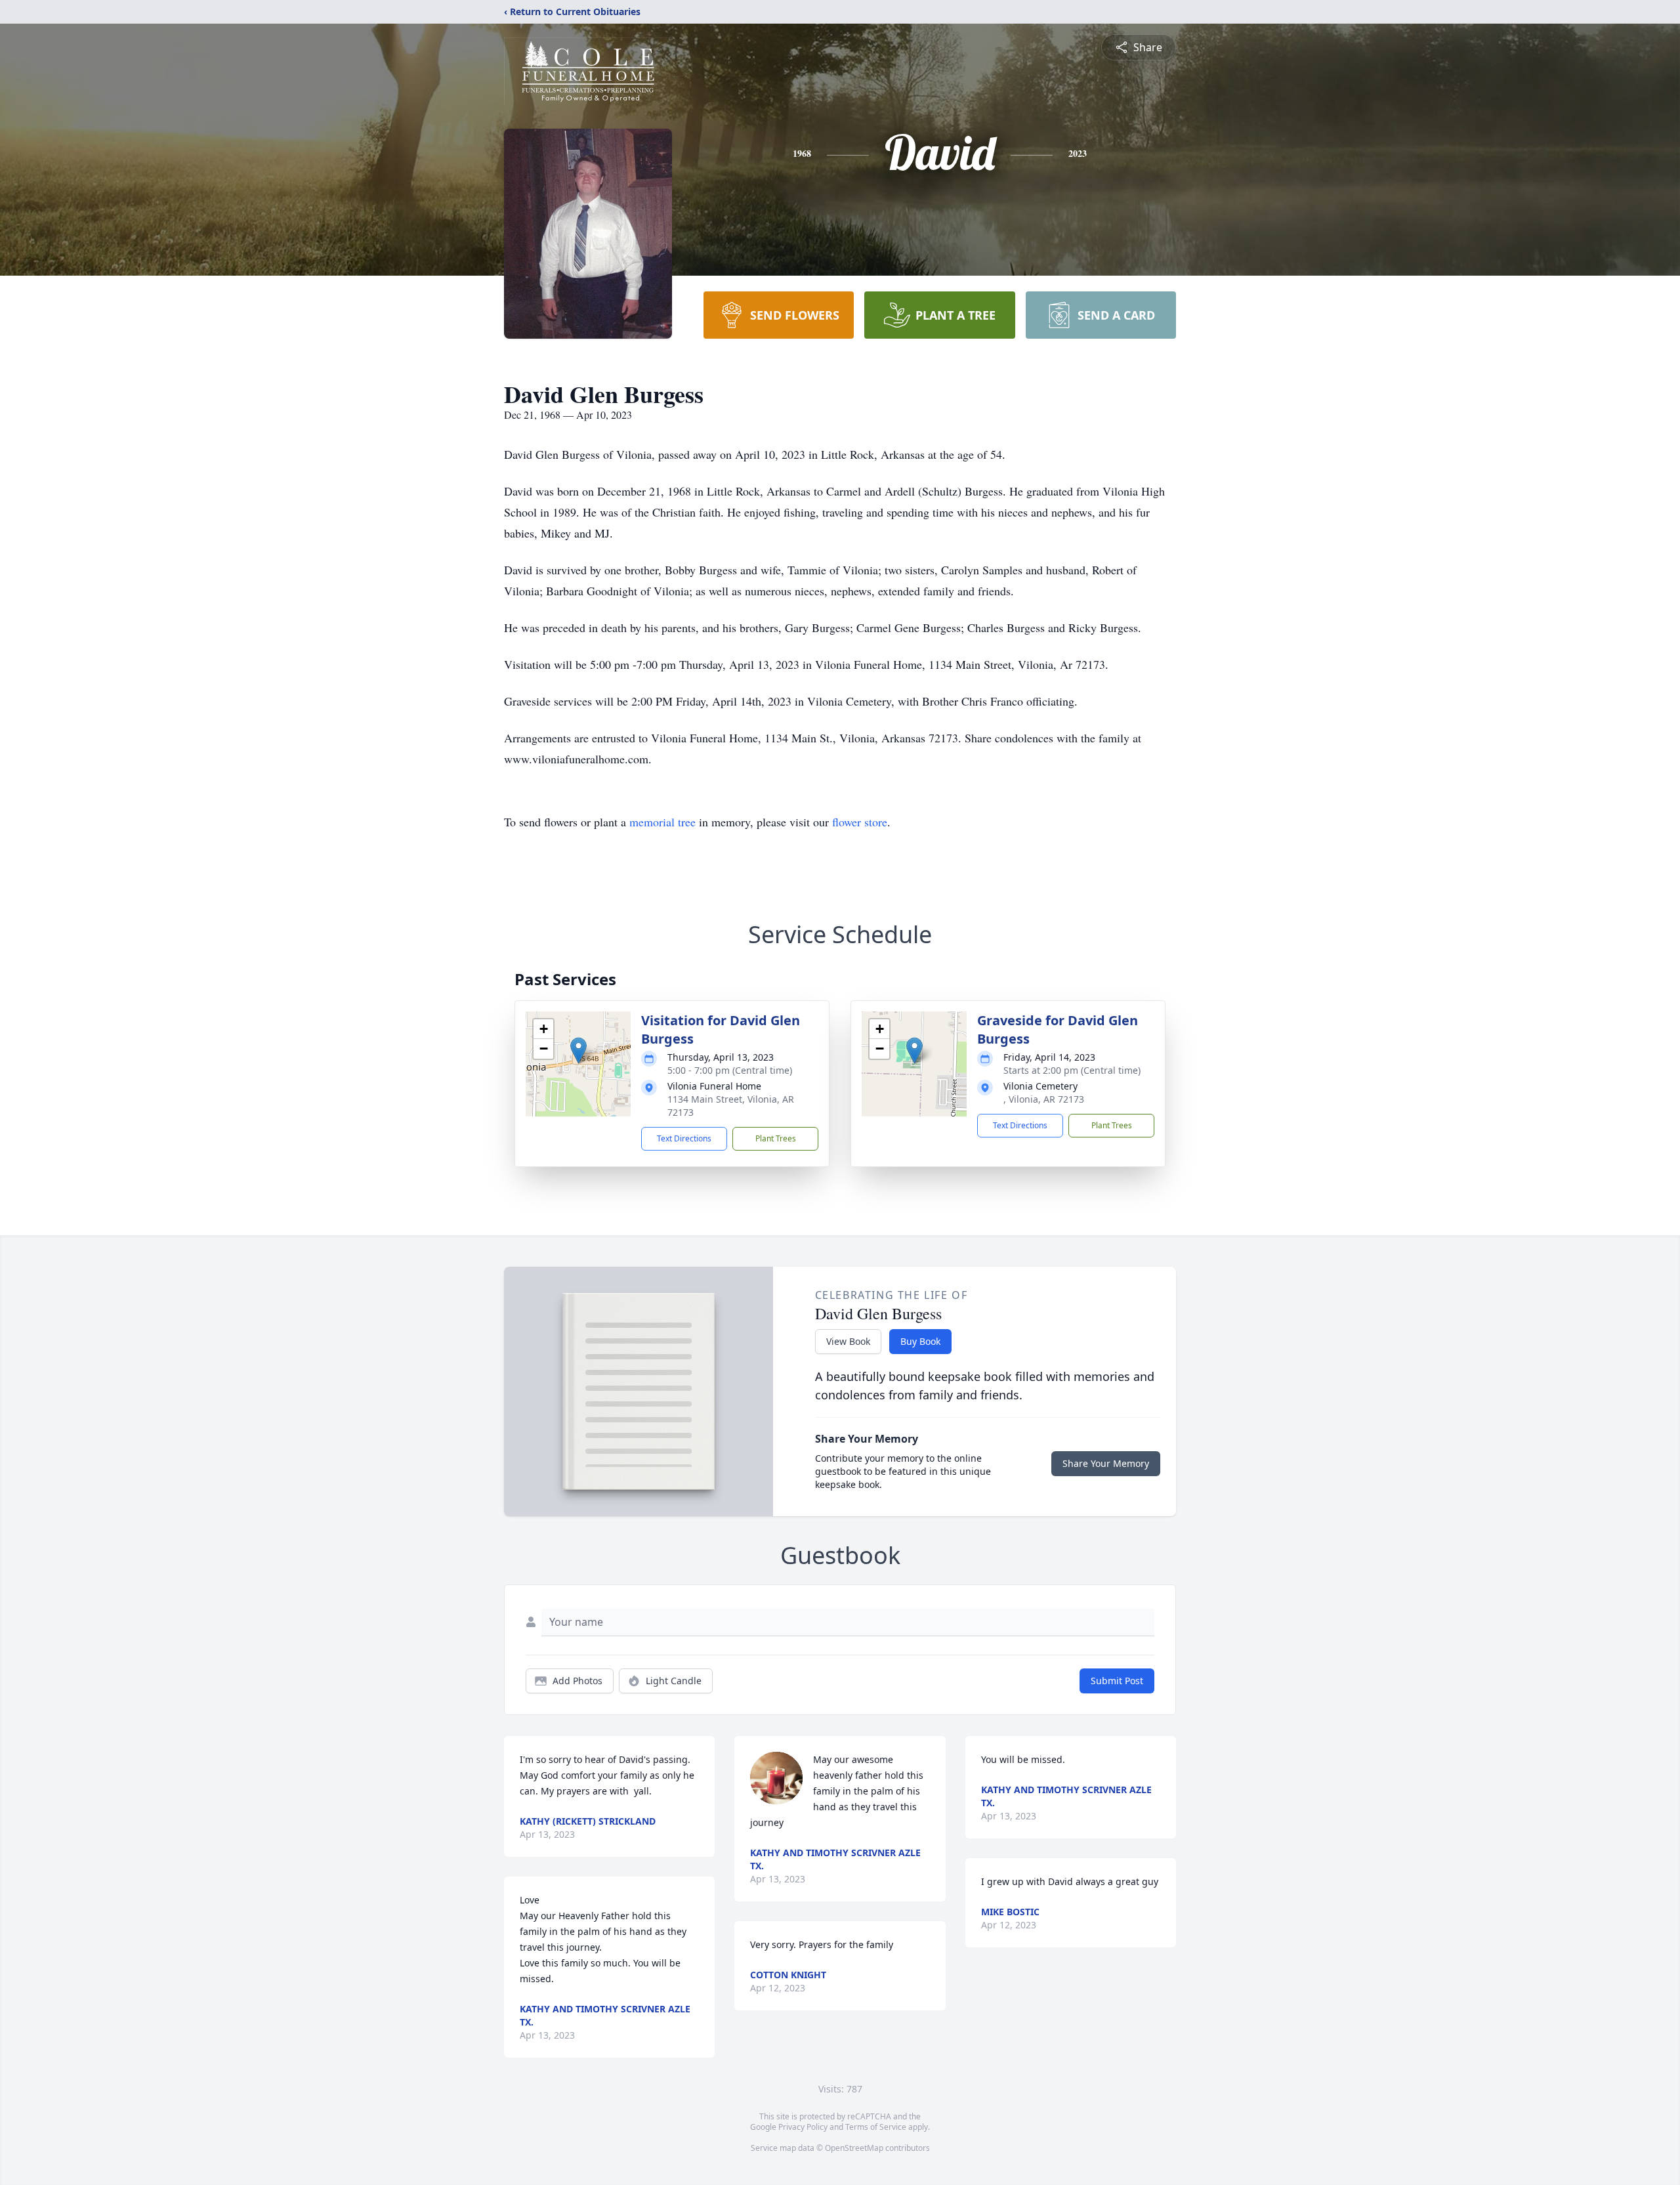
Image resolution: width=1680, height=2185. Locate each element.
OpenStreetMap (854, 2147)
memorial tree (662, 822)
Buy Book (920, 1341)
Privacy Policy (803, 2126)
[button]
-.-.-
**Problem to work on**
Except for the pictures, set down each line of the records exactly as it appears.

**Exercise response**
Image resolution: width=1680, height=2185. Locate each element.
OpenStreetMap (854, 2147)
memorial tree (662, 822)
Buy Book (920, 1341)
Privacy Policy (803, 2126)
[button]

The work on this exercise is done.